Remember how music downloading caused the disappearance of actual record stores? Well, the memory of that combined with actual increased levels of online e-book downloads has caused Barnes & Noble, the largest bookstore chain in the United States with more than 700 stores, to consider putting itself up for sale.
The precise quote from the board was that they were “considering strategic alternatives, including the possible sale of the company.” In light of its declining shares and the inability of the Nook to counter the digital book download phenomenon, “sale of the company” is likely the operative phrase.

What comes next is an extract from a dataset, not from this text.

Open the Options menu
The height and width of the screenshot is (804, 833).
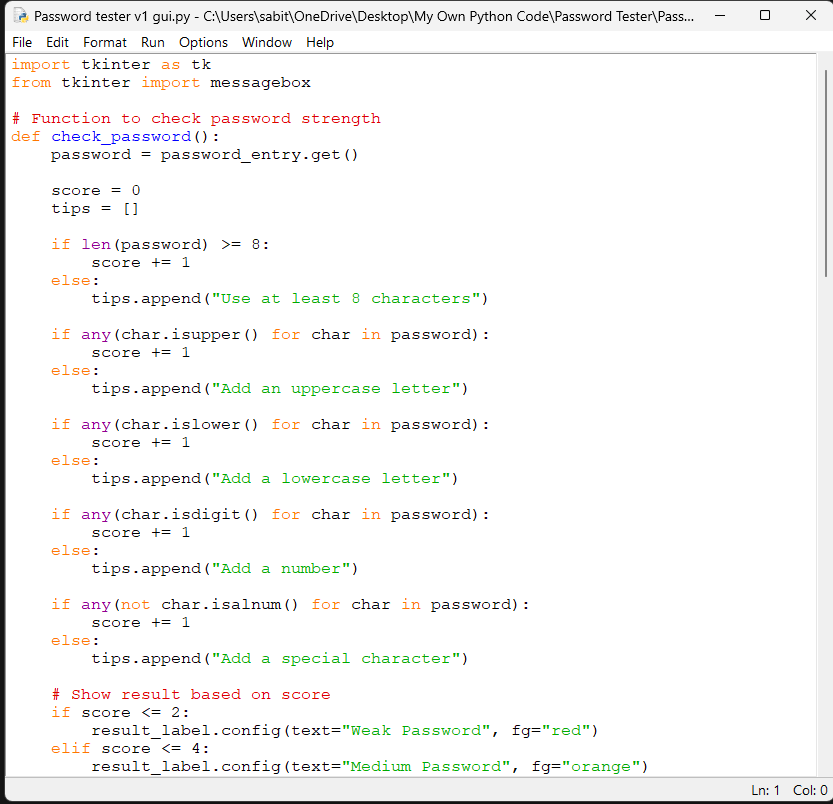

To be fair, when it comes to e-readers, Barnes & Noble doesn’t do too badly, generating about 27% of e-book sales, second to Amazon which accounts for 58% of the category sales. According to this year’s Customer Loyalty Engagement Index, those brands rank as follows:
1. Kindle
2. Nook
3. Sony
4. Kobo
5. iPad
Investors are challenging Leonard Riggio, B&N Founder and director. Billionaire, Ronald Burkle has increased his ownership stake and last week Liberty Media offered $17 a share – or just over a $1 billion – for the company. As the stock has risen in recent days, a shareholder fight looms.
The particular story may have a surprise ending, but the plot twist in the category of bricks and mortar bookstores has already been written—and it’s a non-fiction story when it comes to the increasing dominance of e-readers. Either way, Barnes and Noble has found itself in the self-help section, trying to avoid the clearance bin.